**What you should do:** Find the line containing "[option] (284, 15)", then return it and every line after it through the end of the records, exactly. Leave out pictures.

==============================

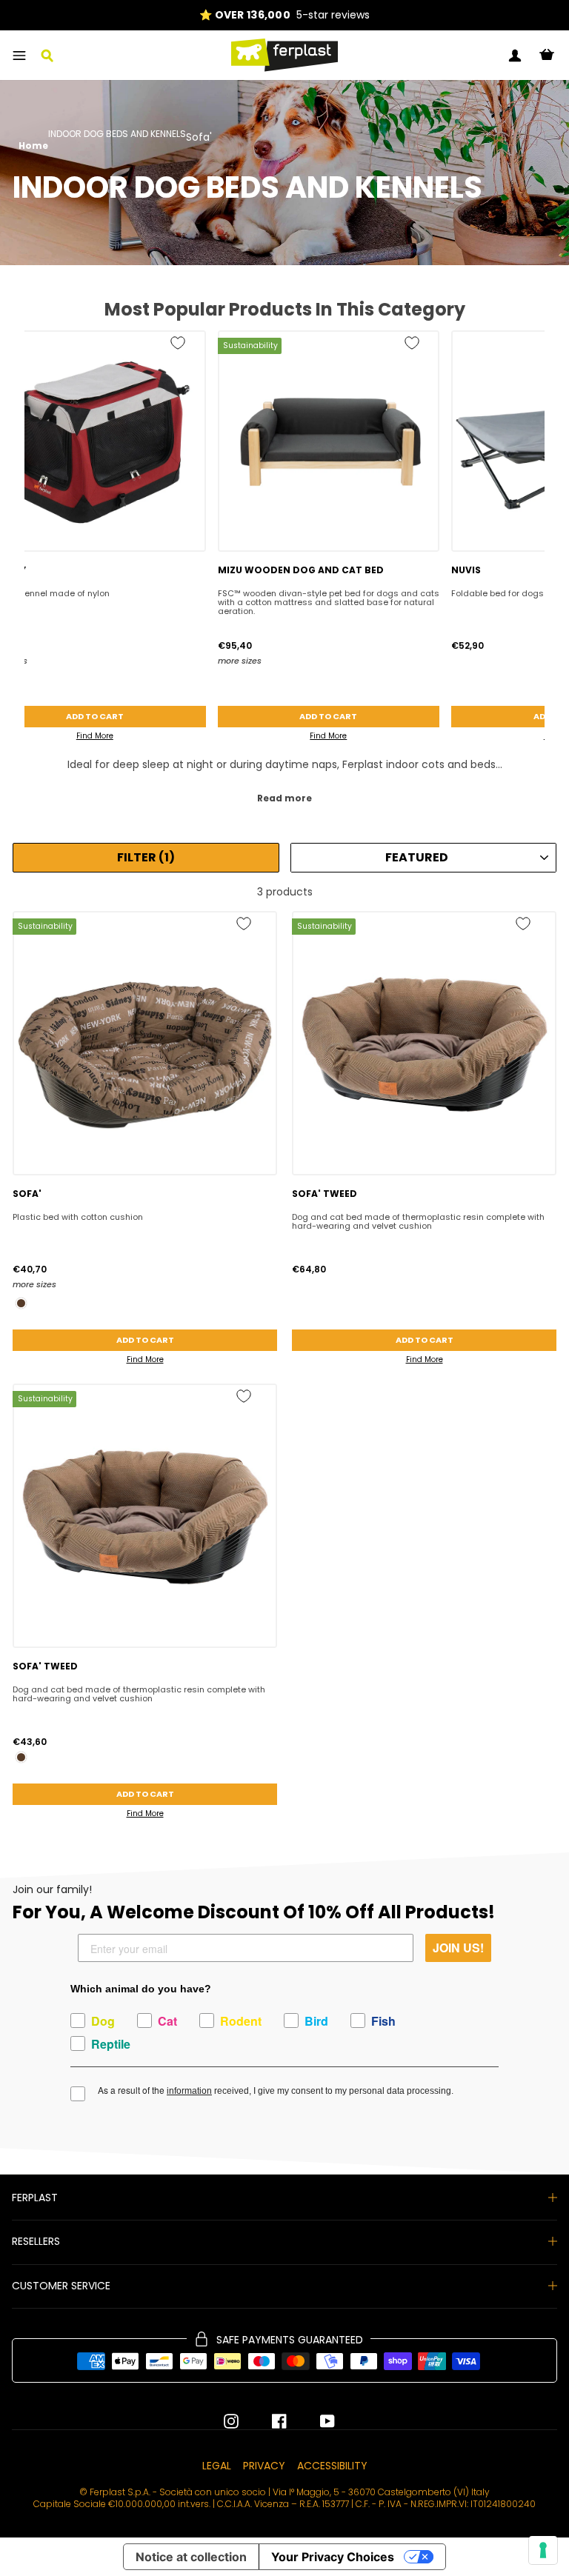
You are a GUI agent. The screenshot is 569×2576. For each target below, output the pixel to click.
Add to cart (328, 716)
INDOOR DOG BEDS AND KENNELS (117, 135)
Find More (328, 735)
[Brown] (21, 1303)
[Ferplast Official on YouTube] (316, 2421)
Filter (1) (146, 857)
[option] (284, 15)
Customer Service (61, 2285)
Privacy (264, 2465)
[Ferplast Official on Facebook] (268, 2421)
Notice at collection (191, 2556)
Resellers (36, 2241)
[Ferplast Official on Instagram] (231, 2421)
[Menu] (19, 55)
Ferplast (35, 2197)
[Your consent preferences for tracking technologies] (543, 2550)
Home (33, 145)
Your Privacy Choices (332, 2556)
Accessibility (332, 2465)
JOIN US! (458, 1947)
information (189, 2091)
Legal (216, 2465)
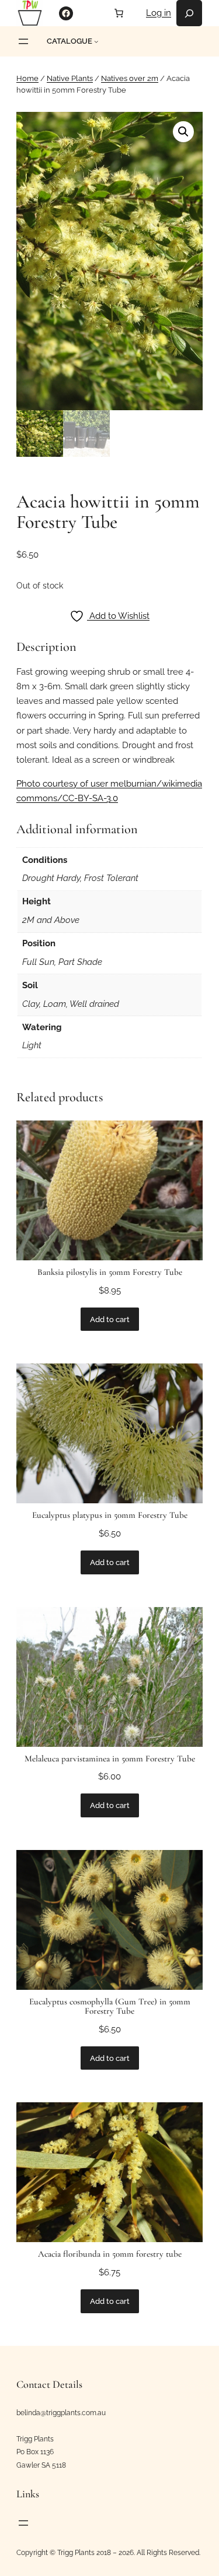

==============================

**Finished exercise:**
[option] (284, 15)
Customer Service (61, 2285)
Privacy (264, 2465)
[Ferplast Official on Facebook] (268, 2421)
Notice at collection (191, 2556)
Resellers (36, 2241)
[Ferplast Official on Instagram] (231, 2421)
[Menu] (19, 55)
Ferplast (35, 2197)
[Your consent preferences for tracking technologies] (543, 2550)
Home (33, 145)
Your Privacy Choices (332, 2556)
Accessibility (332, 2465)
JOIN US! (458, 1947)
information (189, 2091)
Legal (216, 2465)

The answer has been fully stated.